= Exercise =
Rewrite the lines starting at the one containing "You are a computer-use" and ending at the one containing "(x=56, y=252)", putting "Smudge" in place of "Gradient" and keeping everything else the same.

= Material supplied =
★ ★ ★ ★ ★

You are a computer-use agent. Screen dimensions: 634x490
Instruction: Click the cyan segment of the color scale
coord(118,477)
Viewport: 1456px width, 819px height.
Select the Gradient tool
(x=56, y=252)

★ ★ ★ ★ ★

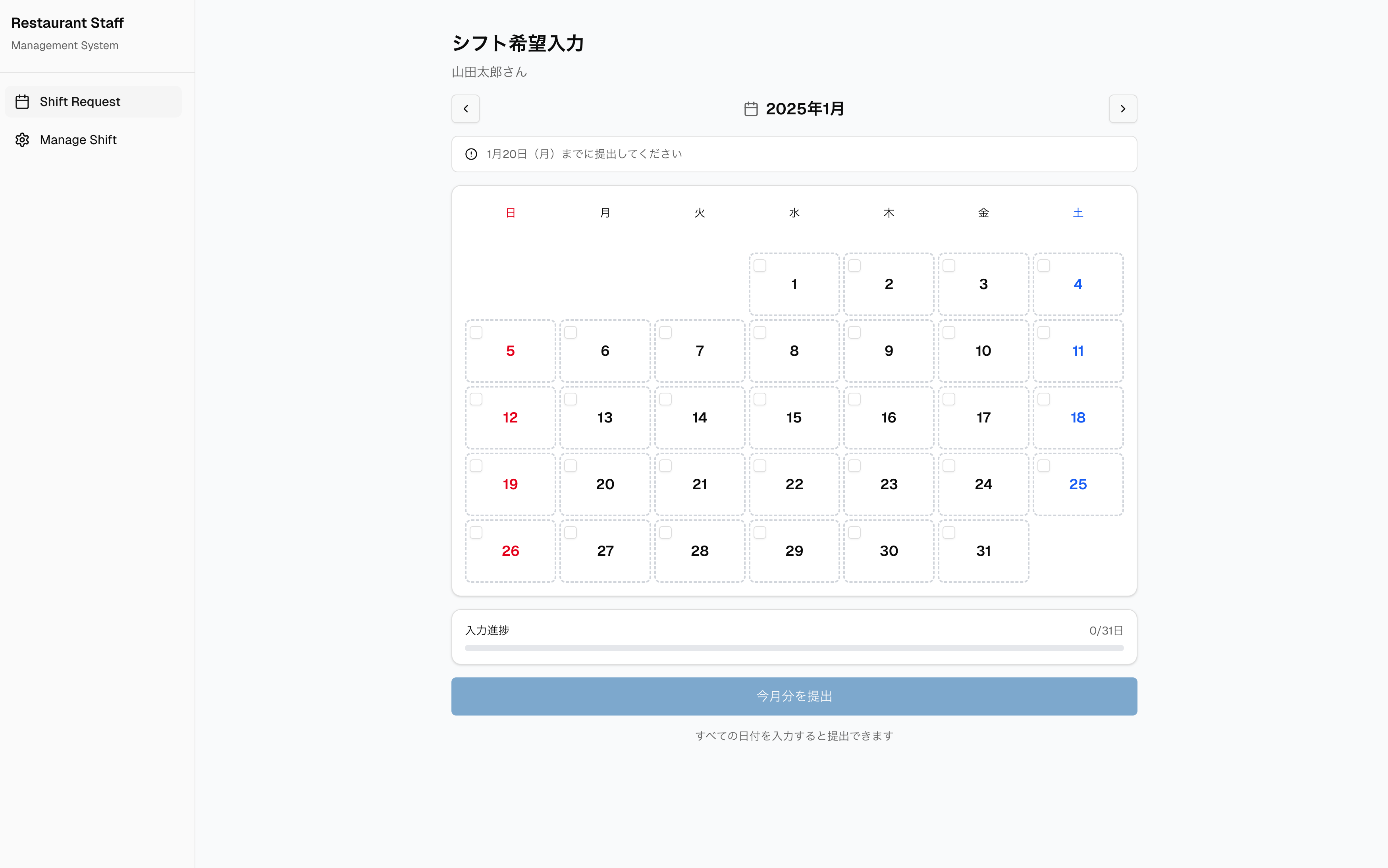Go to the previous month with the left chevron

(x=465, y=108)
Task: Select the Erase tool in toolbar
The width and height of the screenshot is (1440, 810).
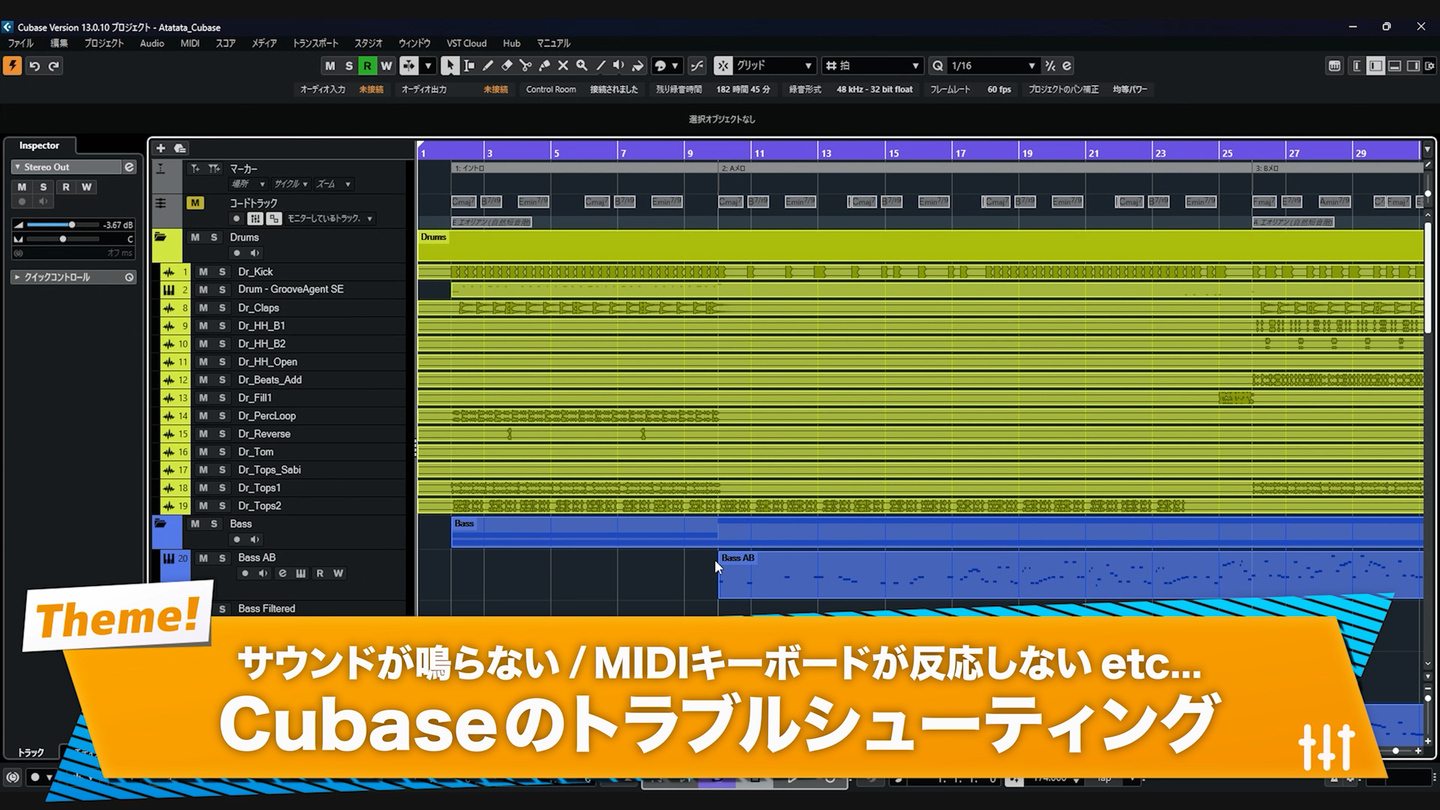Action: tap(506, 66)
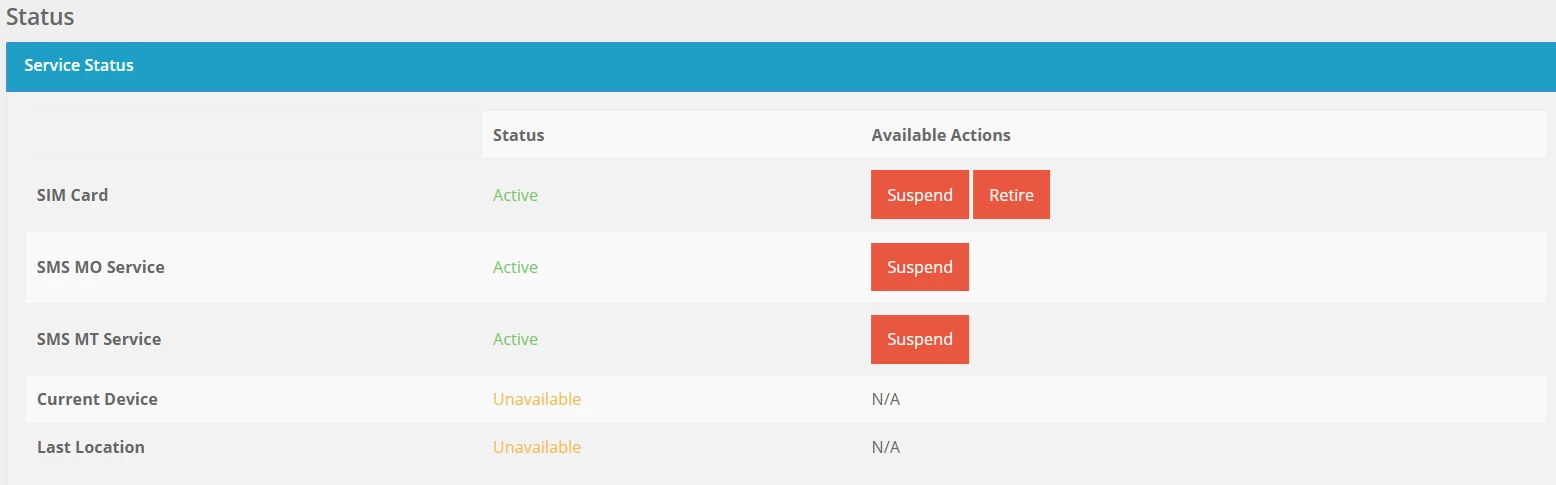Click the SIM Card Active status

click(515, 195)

★ ★ ★ ★ ★

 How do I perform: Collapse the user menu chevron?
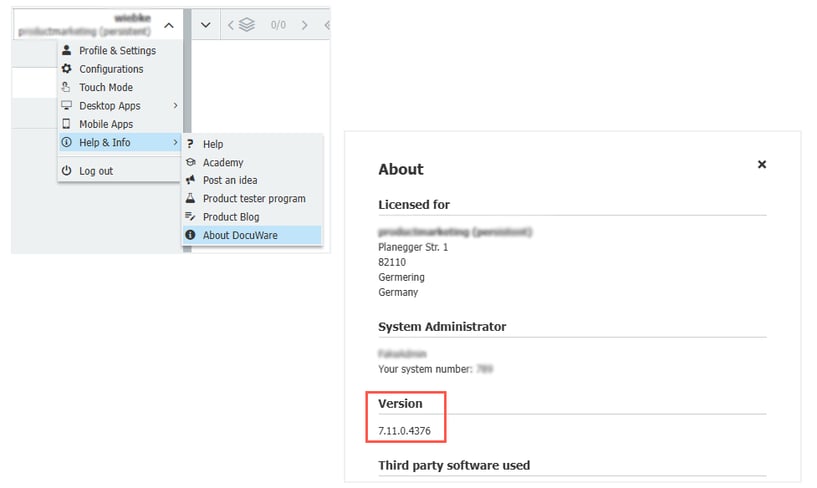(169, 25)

★ ★ ★ ★ ★

= Task answer =
You are a computer-use agent. Screen dimensions: 634x490
Instruction: Click the cyan segment of the color scale
coord(118,477)
Viewport: 1456px width, 819px height.
Select the Smudge tool
(x=56, y=252)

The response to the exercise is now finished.